Get Everyone into Grant Writing
Rather than appoint one person as grant writer, the Forest Lake team likes to mix it up. One year they made a goal for every grade-level teacher-team to submit at least one grant. Other years, the school formed a committee to solicit grants. Sharing the task helps build grant-writing skills across the staff and avoid burning out individuals. Plus, this enables teachers to identify grants for things they really want in their classrooms -- and that makes them more psyched for grant writing. (To learn more about how to get started, check out the archive of our "Fundamentals of Funding" webinar.)
"If you've never written a grant you may think it's a big deal and it'll take a lot of time," says Cannon. "But once you've done it once, you realize it's not hard."
Believe that No Grant is Too Small
Scullion and fellow staff members spot grant opportunities in newsletters from such sources as GrantStation, America's Promise Alliance, and Philanthropy News Digest. No prize is too small to pursue, if it would benefit students. The school has received grants from local franchises of Lowe's, CBS, Target, and Taco Bell, as well as the nearby Sparkleberry Country Fair, the anti-litter organization PalmettoPride, and the websites DonorsChoose and Digital Wish. Whew!
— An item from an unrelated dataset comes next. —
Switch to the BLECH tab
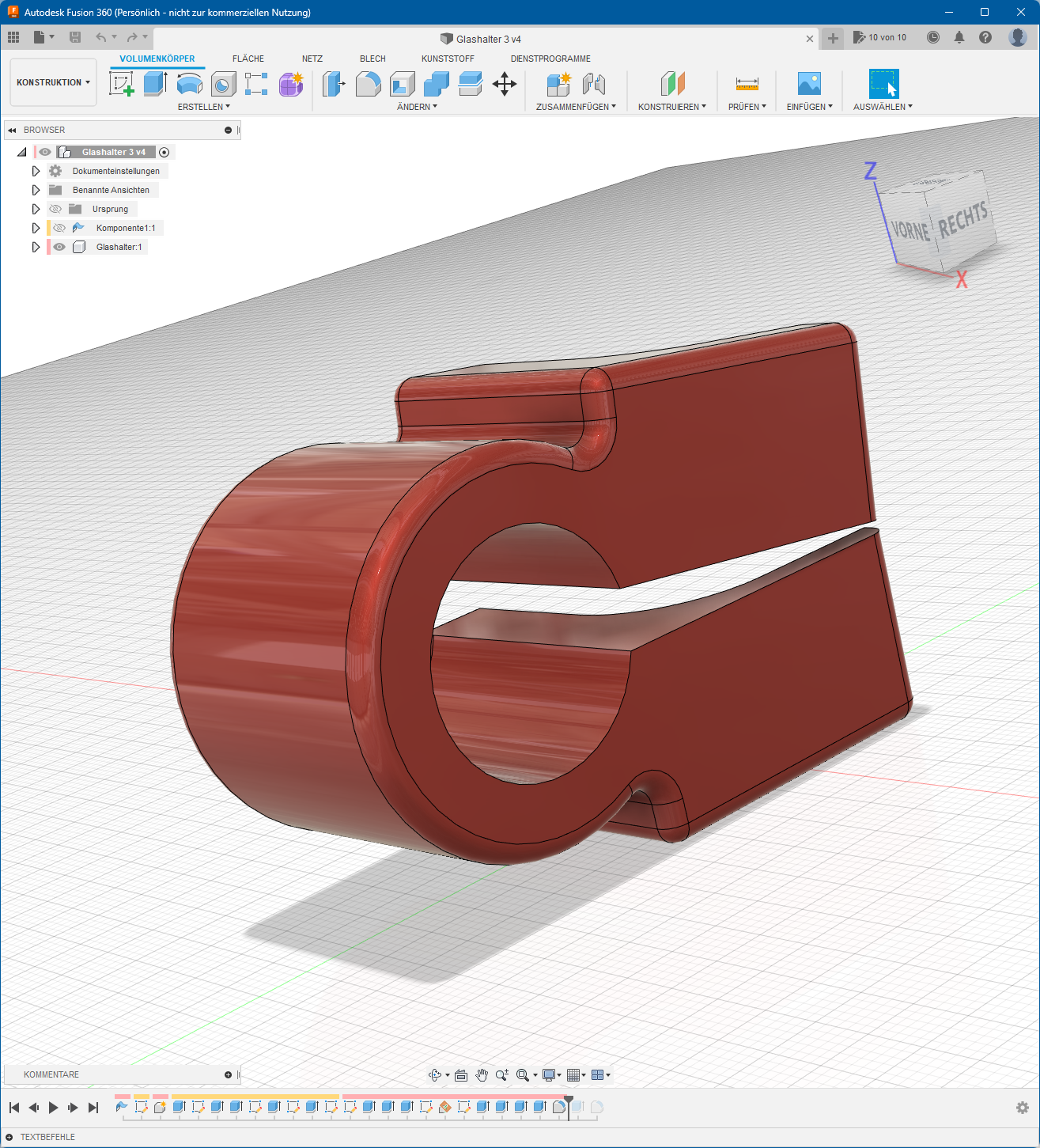 click(x=373, y=59)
Find Allies at the District Office
Connect with your district liaison, if you have one. If not, try to find someone in the central office who looks out for grants or could help you collect data or proofread applications. With administrators and school board members, beat the drum about the need for tech in schools.
Strut Your Stuff
If you win a grant, spread the news! Tell the local media, the superintendent, and the school board. It's proof that you're doing something worthwhile, and it could convince them to invest more money down the road. Do the same with good news about the technology-enhanced learning at your school.
Seek Donations Beyond Dollars
The impressive gadgets filling Forest Lake's TV news studio came second-hand from a local media company that didn't need them anymore. Forest Lake has also received free framing services and food to sell at fundraising dinners, among other things. There are all kinds of donations that don't have dead presidents on them.
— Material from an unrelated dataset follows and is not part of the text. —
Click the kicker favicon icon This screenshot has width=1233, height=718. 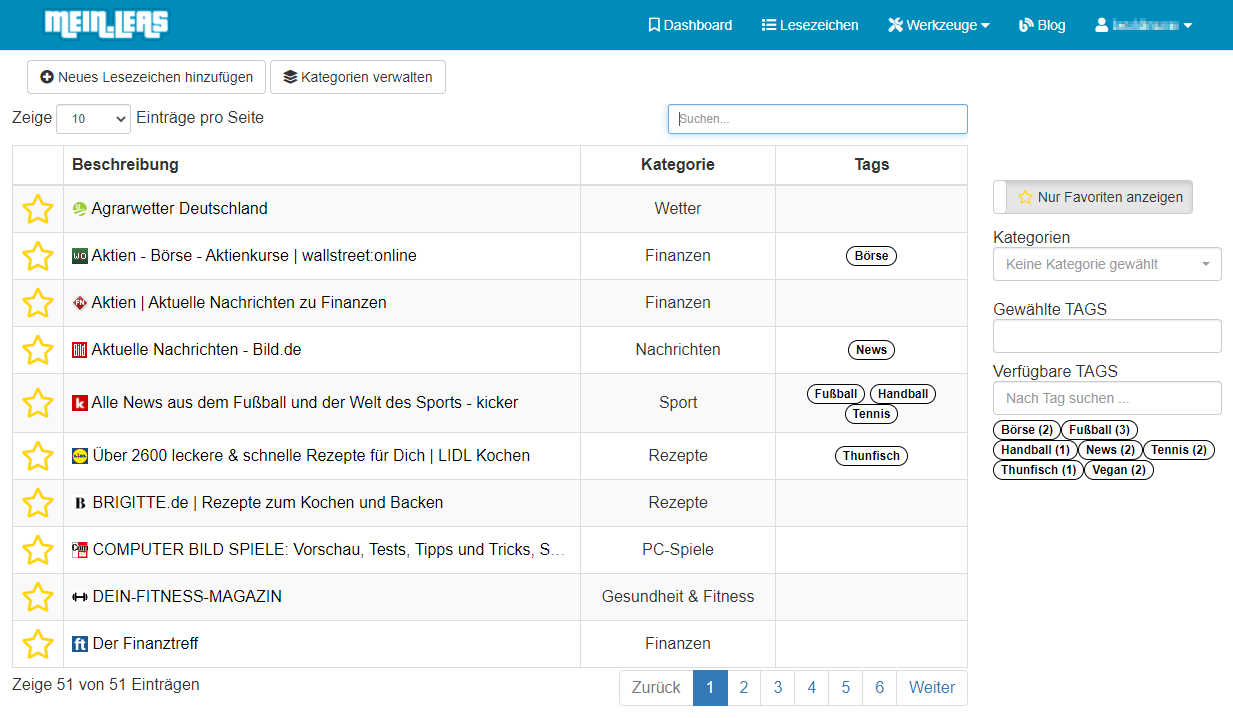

Use Tech-replacement Dollars for Innovation
Don't just replace; innovate! When your school's equipment comes up for replacement, think about how you can use those dollars to expand your capabilities, and to keep current with modern tech tools.
Embrace Traditional Fundraising
Don't discount the bake sale or the annual silent auction. The Forest Lake Educational Foundation has raised cash by giving local businesses plaques of appreciation for contributions, by hitting up grandparents for checks when they visited the school on Grandparents Day (yes, it works), and offering "Honor Cards" to notify people of donations in their honor for Valentine's Day.
Set Reasonable Goals
"You can start small, with a service-learning grant or books for your classroom or a school garden," Cannon says. "Don't try to do something every month. Do something every nine weeks. Set a goal that's reasonable for your school."